Multifunctional heterojunction synaptic transistors based on transferred organic semiconductor crystals for superior visual adaptation

Abstract

Photoelectronic transistors had attracted significant attention in the field of neuromorphic computing, as they integrated efficient sensing, memory, and processing capabilities into a single device. The design of multilayer heterostructures offered novel opportunities for developing multifunctional optoelectronic devices, particularly for neuromorphic optoelectronic devices that required integrated non-volatile memory and excellent optical response characteristics. TIPS-pentacene films with High-quality were successfully prepared through liquid surface growth and evaporation crystallization, and these films were further transferred to target substrates for heterostructure devices. Based on this strategy, a CsPbBr₃/PMMA/TIPS-pentacene heterojunction photoelectronics transistor was developed to overcome the limitations of traditional solution-based strategies for preparing multilayer structures. Owing to the ultra-thin and high-quality TIPS-pentacene conductive layer and its excellent interface contact with the underlying film, the composite transistor demonstrated high electrical properties, including high mobility and low subthreshold swing. It exhibited typical synaptic characteristics such as pulse-promotion facilitation (PPF).

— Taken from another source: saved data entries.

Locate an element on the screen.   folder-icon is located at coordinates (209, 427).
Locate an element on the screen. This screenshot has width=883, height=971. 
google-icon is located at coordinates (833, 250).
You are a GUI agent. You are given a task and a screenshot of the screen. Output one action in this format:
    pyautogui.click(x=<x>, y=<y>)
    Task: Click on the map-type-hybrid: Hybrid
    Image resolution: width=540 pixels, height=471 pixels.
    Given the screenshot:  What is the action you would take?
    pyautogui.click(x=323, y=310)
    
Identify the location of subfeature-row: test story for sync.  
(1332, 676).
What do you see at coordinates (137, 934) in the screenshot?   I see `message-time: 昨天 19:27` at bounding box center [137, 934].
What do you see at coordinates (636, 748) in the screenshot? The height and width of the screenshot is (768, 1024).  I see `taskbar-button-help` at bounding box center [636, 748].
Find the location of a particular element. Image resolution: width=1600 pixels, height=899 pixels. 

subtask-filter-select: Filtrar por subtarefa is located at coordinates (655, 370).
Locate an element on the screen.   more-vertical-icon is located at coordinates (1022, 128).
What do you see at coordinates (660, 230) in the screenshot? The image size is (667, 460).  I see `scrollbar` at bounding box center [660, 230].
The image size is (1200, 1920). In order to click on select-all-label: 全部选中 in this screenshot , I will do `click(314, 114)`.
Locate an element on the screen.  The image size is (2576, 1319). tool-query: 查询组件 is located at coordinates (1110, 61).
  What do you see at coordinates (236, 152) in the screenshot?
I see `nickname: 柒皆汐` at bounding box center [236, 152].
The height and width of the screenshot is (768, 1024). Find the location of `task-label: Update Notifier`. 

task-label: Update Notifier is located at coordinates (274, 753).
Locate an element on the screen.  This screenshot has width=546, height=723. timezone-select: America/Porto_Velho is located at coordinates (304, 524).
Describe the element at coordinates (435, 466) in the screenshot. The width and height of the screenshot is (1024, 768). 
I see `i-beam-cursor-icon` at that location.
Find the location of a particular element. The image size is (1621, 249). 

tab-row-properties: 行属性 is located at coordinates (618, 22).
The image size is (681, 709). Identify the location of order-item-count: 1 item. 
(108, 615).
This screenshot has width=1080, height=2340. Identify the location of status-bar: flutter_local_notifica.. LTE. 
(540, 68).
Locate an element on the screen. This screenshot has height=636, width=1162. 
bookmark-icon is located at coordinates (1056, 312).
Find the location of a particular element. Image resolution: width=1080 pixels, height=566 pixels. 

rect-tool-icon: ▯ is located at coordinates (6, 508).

The device also delivered excellent non-volatile memory characteristics, with multi-state memory windows observed under different gate scanning ranges. Based on the strong gate modulation, the photoelectronic transistor array successfully simulated the dark and bright adaptation behaviors of the human visual system. Therefore, the preparation strategy for multifunctional photoelectronic transistors proposed in this work provided an unique perspective for the next generation of artificial neural systems.